Par Agence Science-Presse - www.sciencepresse.qc.ca
L’Homo sapiens est en effet le seul primate à être doté d’un menton. Même nos cousins néandertaliens n’en avaient pas. Et bien que la biologie ait généralement tendance à considérer que si deux espèces cousines ont une grosse différence anatomique, c’est qu’il doit y avoir une bonne raison, cette vision «utilitaire» de l’évolution est incorrecte, commente dans le New Scientist l’anthropologue Noreen von Cramon-Taubadel, de l’Université de Buffalo, auteure principale d’une étude parue dans la revue PLoS One.
«L’évolution, qui aurait donné un avantage à cette espèce avec cette “nouveauté”, est souvent plus désordonnée et moins dirigée que les gens ne s’y attendent.»
Son équipe a réalisé une analyse comparative de l’anatomie de 532 crânes d’humains et de 14 espèces de singes, centrée sur 46 différences anatomiques — dont 9 dans la région du menton. Le fait de mesurer ces différences leur a permis de dresser un «arbre généalogique». Et en se basant sur la vitesse à laquelle la génétique permettrait à de tels traits d’évoluer, ils en concluent que 6 des 9 traits de la région du menton ne semblent pas dépendants du processus évolutif.

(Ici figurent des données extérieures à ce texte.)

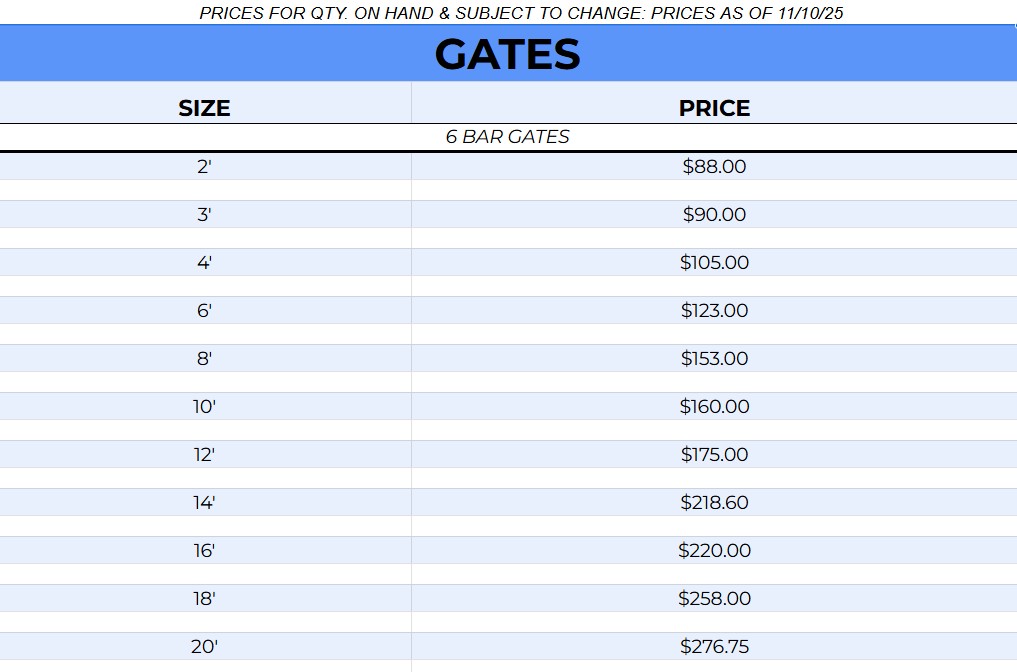Viewport: 1017px width, 672px height.
Task: Select the SIZE column header
Action: coord(204,108)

Le menton ne serait donc rien de plus que ce qu’il est : une extension osseuse de notre maxillaire inférieur. En biologie, on appelle ça une trompe (en anglais, «spandrel») : un caractère dont l’apparition n’est pas liée directement à une adaptation.
Mais s’il n’est qu’un effet secondaire de l’évolution, de quoi alors notre menton serait-il l’effet secondaire? En théorie, de plus qu’une chose : d’une part, lorsque nos ancêtres se sont mis à marcher sur deux pattes, leur crâne a progressivement été réaménagé, pour faciliter cette nouvelle perspective sur le monde.
D’autre part, des changements dans l’alimentation ont rendu moins nécessaires de larges dents à l’avant et de puissants muscles pour mâcher, faisant reculer au fil du temps les os du maxillaire supérieur. Ce qui a rendu en comparaison le maxillaire inférieur plus proéminent — d’où, le menton.